=== EXERCISE ===
For this exercise, write out only the lines of the entries below from the one with "You are a GUI agent. The screenshot is 360×1289." up to and including the one with "Programs (95, 155)", exactly as they are. Pictures stay out.

=== INFORMATION SUPPLIED ===
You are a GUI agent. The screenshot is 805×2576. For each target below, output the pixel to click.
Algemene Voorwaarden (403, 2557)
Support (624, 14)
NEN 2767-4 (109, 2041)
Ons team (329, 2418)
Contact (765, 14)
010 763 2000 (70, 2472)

...

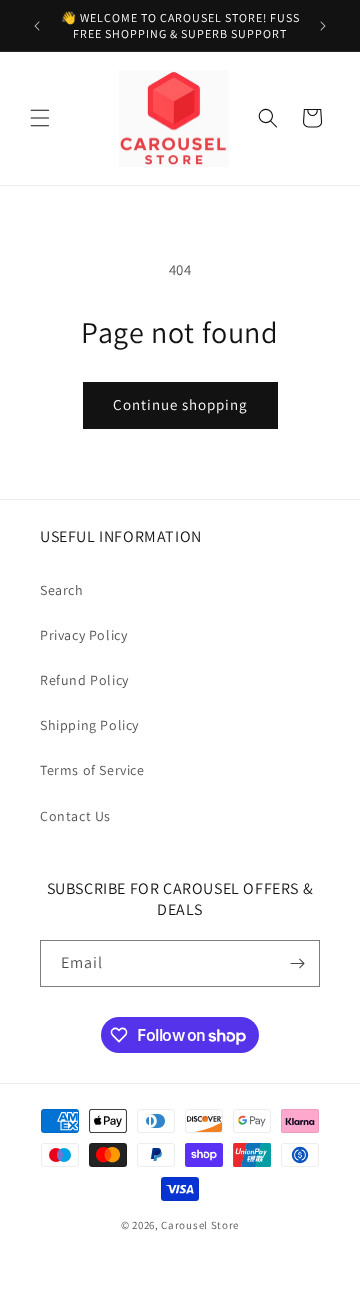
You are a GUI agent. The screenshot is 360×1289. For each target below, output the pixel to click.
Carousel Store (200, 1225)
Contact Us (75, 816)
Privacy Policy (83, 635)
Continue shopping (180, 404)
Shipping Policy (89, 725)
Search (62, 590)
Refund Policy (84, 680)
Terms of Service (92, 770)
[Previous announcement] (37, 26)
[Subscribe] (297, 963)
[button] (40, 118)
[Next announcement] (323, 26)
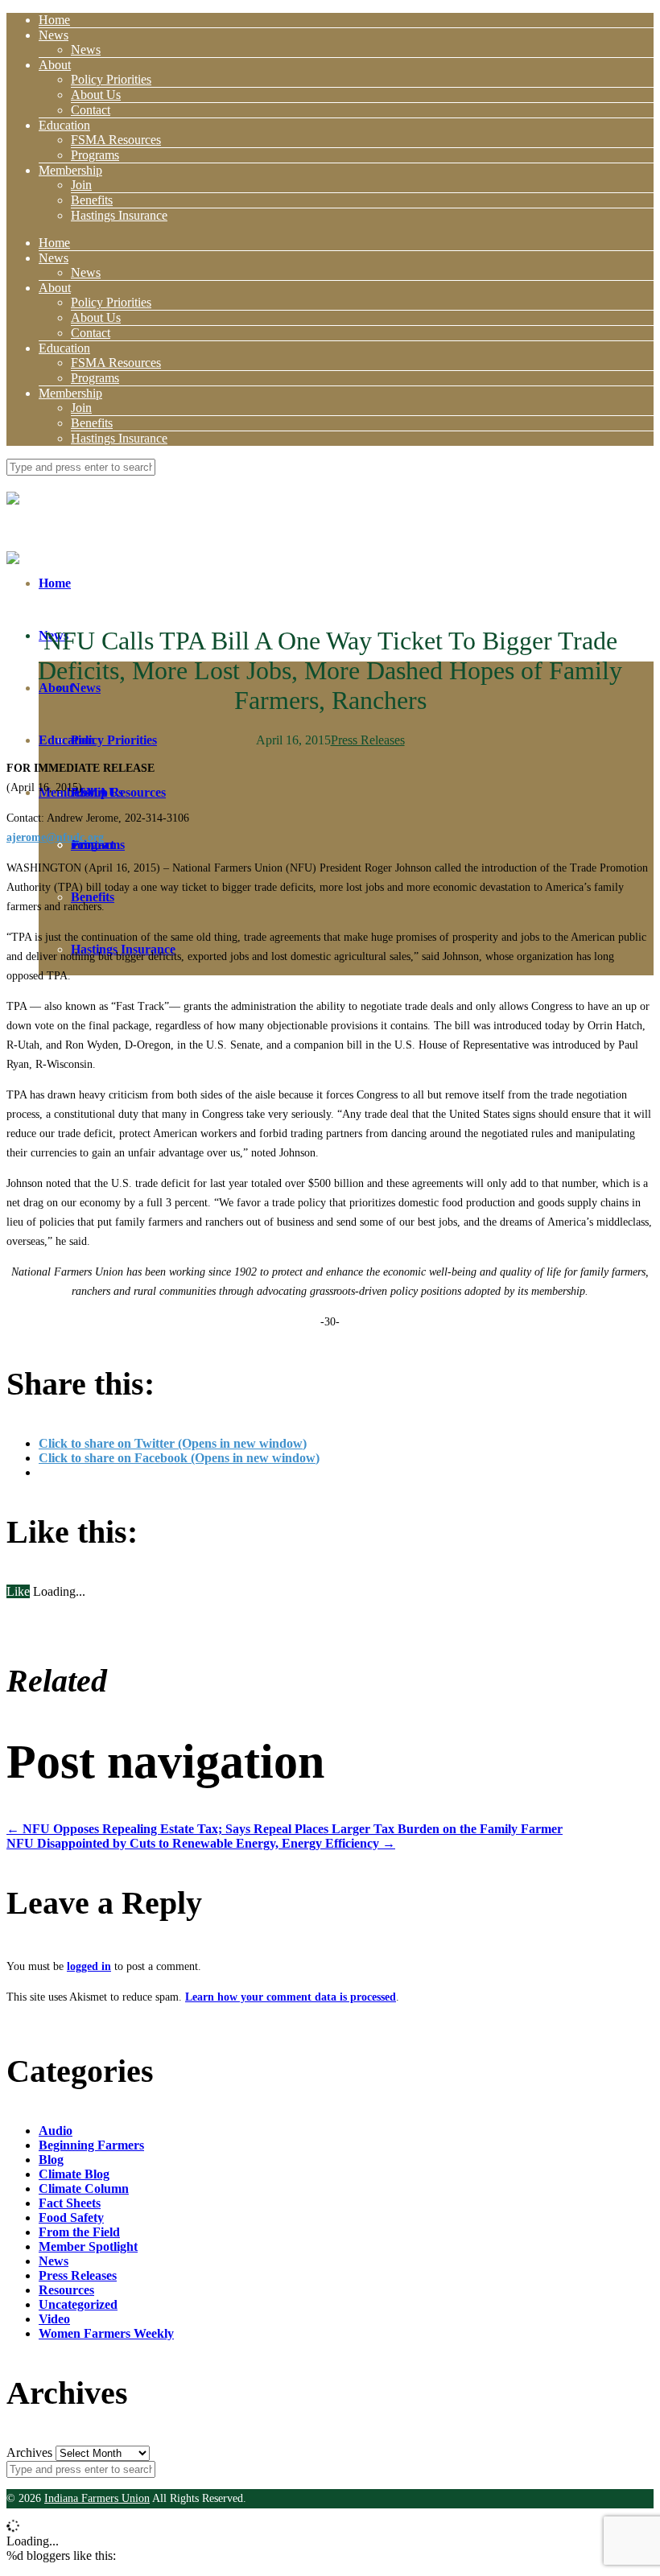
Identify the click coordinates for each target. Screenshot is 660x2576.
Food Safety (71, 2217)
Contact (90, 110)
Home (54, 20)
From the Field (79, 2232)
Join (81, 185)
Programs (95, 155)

=== WRITTEN ANSWER ===
You are a GUI agent. The screenshot is 360×1289. For each target below, output the pixel to click.
Carousel Store (200, 1225)
Contact Us (75, 816)
Privacy Policy (83, 635)
Continue shopping (180, 404)
Shipping Policy (89, 725)
Search (62, 590)
Refund Policy (84, 680)
Terms of Service (92, 770)
[Previous announcement] (37, 26)
[Subscribe] (297, 963)
[button] (40, 118)
[Next announcement] (323, 26)
Identify the click coordinates for each target. Screenshot is 660x2576.
Food Safety (71, 2217)
Contact (90, 110)
Home (54, 20)
From the Field (79, 2232)
Join (81, 185)
Programs (95, 155)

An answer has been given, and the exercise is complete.